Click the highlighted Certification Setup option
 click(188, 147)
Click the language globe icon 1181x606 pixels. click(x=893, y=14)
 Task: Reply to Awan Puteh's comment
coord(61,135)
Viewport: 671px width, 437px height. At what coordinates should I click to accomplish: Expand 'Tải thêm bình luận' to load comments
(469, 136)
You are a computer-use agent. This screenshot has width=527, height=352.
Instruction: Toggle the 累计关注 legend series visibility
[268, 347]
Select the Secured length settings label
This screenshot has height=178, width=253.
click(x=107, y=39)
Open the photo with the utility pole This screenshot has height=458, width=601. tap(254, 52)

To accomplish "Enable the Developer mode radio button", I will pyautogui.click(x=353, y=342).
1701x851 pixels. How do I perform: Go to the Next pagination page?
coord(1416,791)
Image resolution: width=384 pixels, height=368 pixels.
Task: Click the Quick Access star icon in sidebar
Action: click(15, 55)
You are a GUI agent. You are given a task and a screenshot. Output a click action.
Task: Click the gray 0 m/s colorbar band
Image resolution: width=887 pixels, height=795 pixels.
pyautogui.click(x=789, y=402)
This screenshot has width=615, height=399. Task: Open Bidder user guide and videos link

● **EXERCISE GOAL**: In the listing above, find the line containing "You are a GUI", then reproduce it and each line after it through the end, exactly and with nothing added.

● **EXERCISE OUTPUT**:
You are a GUI agent. You are given a task and a screenshot. Output a click action.
Task: Click the gray 0 m/s colorbar band
Image resolution: width=887 pixels, height=795 pixels.
pyautogui.click(x=789, y=402)
This screenshot has width=615, height=399. Task: Open Bidder user guide and videos link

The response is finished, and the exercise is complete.